* _EXERCISE INSTRUCTIONS_:
Return these records line for line, unchanged.

* _EXERCISE INPUT_:
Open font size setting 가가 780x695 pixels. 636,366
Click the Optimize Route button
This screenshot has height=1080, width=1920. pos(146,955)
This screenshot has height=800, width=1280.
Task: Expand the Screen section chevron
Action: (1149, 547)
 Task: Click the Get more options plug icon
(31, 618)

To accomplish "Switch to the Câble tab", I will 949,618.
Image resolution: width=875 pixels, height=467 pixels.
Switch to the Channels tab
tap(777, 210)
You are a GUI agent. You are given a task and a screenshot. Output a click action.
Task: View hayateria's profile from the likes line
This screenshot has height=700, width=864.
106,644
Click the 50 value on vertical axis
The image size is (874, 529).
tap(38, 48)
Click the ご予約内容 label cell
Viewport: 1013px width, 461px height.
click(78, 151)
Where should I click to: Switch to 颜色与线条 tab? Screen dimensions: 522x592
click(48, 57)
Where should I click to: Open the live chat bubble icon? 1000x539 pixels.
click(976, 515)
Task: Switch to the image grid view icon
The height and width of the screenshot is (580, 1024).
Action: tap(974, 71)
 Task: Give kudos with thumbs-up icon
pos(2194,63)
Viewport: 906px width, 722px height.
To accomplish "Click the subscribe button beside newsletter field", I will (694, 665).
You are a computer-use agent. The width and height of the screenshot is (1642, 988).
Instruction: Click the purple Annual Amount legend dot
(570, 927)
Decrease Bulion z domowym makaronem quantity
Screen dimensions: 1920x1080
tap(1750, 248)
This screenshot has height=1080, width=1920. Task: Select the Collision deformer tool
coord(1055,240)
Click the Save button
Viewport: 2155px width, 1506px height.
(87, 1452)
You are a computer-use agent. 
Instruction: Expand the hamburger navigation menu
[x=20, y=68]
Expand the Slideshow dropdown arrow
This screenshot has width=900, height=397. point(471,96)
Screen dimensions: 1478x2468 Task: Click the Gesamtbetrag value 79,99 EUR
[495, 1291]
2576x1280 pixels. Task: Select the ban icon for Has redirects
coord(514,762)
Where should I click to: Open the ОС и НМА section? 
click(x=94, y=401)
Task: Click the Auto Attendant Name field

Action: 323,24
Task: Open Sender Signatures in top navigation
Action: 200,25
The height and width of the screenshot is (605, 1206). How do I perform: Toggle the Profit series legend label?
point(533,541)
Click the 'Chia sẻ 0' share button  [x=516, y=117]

* _WRITTEN ANSWER_:
Open font size setting 가가 780x695 pixels. 636,366
Click the Optimize Route button
This screenshot has height=1080, width=1920. pos(146,955)
This screenshot has height=800, width=1280.
Task: Expand the Screen section chevron
Action: (1149, 547)
 Task: Click the Get more options plug icon
(31, 618)

To accomplish "Switch to the Câble tab", I will 949,618.
Image resolution: width=875 pixels, height=467 pixels.
Switch to the Channels tab
tap(777, 210)
You are a GUI agent. You are given a task and a screenshot. Output a click action.
Task: View hayateria's profile from the likes line
This screenshot has height=700, width=864.
106,644
Click the 50 value on vertical axis
The image size is (874, 529).
tap(38, 48)
Click the ご予約内容 label cell
Viewport: 1013px width, 461px height.
click(78, 151)
Where should I click to: Switch to 颜色与线条 tab? Screen dimensions: 522x592
click(48, 57)
Where should I click to: Open the live chat bubble icon? 1000x539 pixels.
click(976, 515)
Task: Switch to the image grid view icon
The height and width of the screenshot is (580, 1024).
Action: tap(974, 71)
 Task: Give kudos with thumbs-up icon
pos(2194,63)
Viewport: 906px width, 722px height.
To accomplish "Click the subscribe button beside newsletter field", I will (694, 665).
You are a computer-use agent. The width and height of the screenshot is (1642, 988).
Instruction: Click the purple Annual Amount legend dot
(570, 927)
Decrease Bulion z domowym makaronem quantity
Screen dimensions: 1920x1080
tap(1750, 248)
This screenshot has height=1080, width=1920. Task: Select the Collision deformer tool
coord(1055,240)
Click the Save button
Viewport: 2155px width, 1506px height.
(87, 1452)
You are a computer-use agent. 
Instruction: Expand the hamburger navigation menu
[x=20, y=68]
Expand the Slideshow dropdown arrow
This screenshot has width=900, height=397. point(471,96)
Screen dimensions: 1478x2468 Task: Click the Gesamtbetrag value 79,99 EUR
[495, 1291]
2576x1280 pixels. Task: Select the ban icon for Has redirects
coord(514,762)
Where should I click to: Open the ОС и НМА section? 
click(x=94, y=401)
Task: Click the Auto Attendant Name field

Action: 323,24
Task: Open Sender Signatures in top navigation
Action: 200,25
The height and width of the screenshot is (605, 1206). How do I perform: Toggle the Profit series legend label?
point(533,541)
Click the 'Chia sẻ 0' share button  [x=516, y=117]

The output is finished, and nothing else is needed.